What the exercise asks: Pictures aside, write out the data exactly as it reads.

[Stored data]
▶

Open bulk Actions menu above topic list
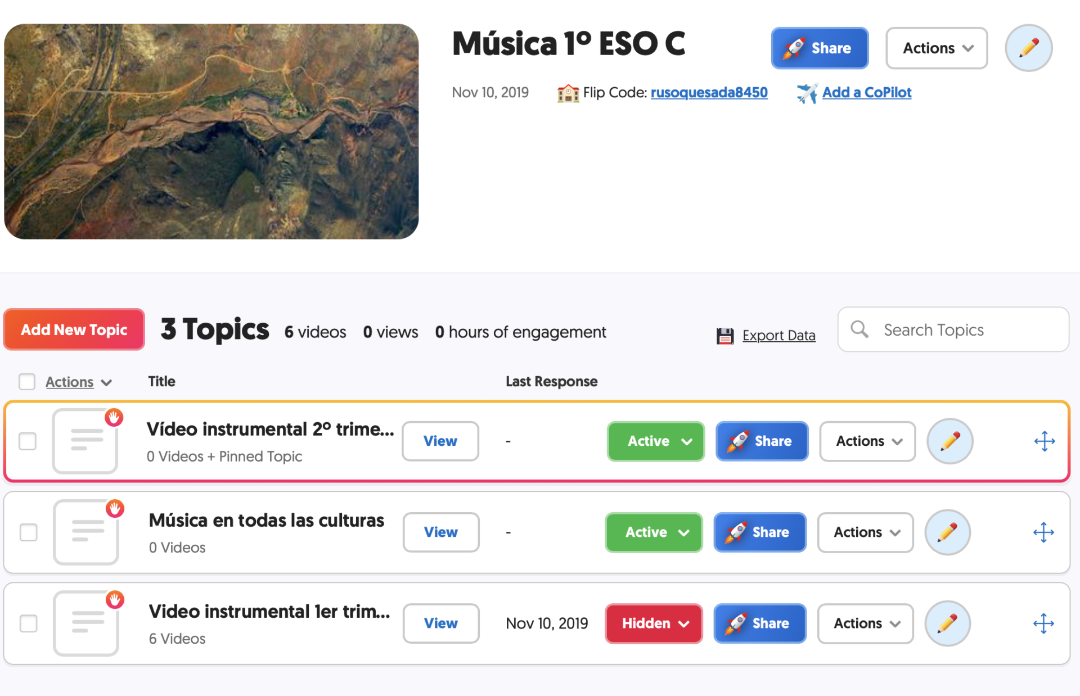Image resolution: width=1080 pixels, height=696 pixels. coord(78,382)
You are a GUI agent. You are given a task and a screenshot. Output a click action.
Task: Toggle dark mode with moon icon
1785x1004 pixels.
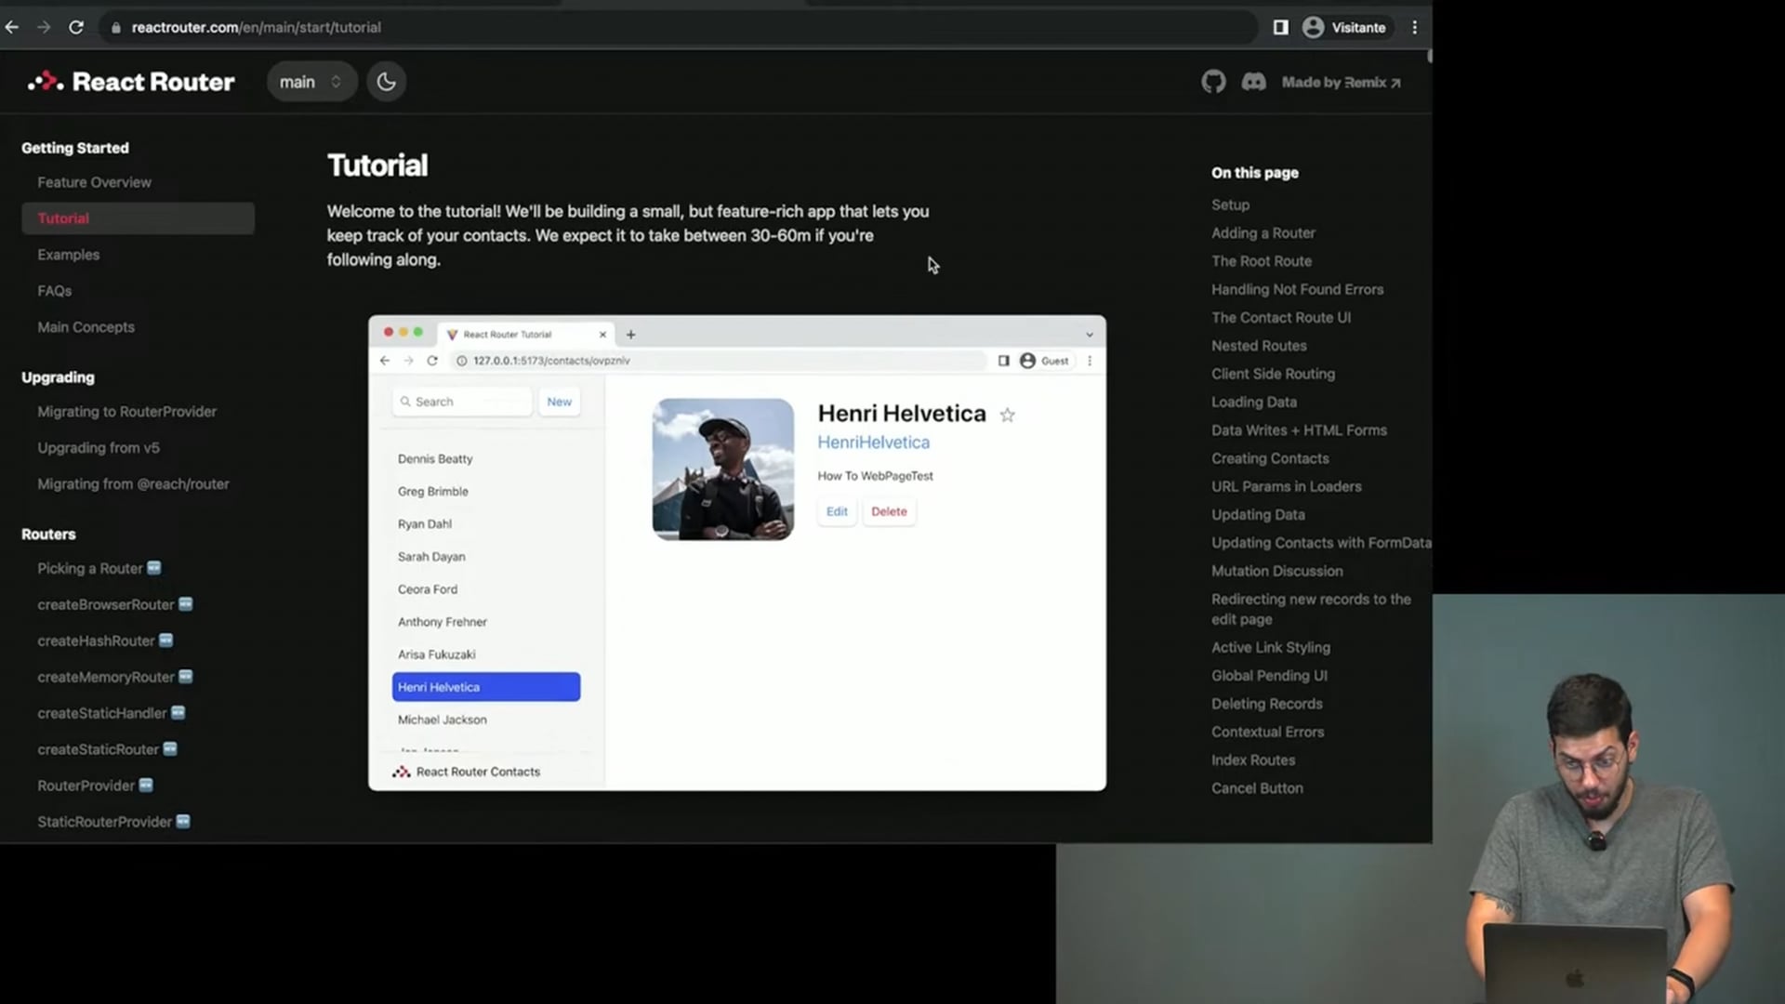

◀

Output for this task:
Open bulk Actions menu above topic list
Image resolution: width=1080 pixels, height=696 pixels. coord(78,382)
You are a GUI agent. You are given a task and a screenshot. Output a click action.
Task: Toggle dark mode with moon icon
1785x1004 pixels.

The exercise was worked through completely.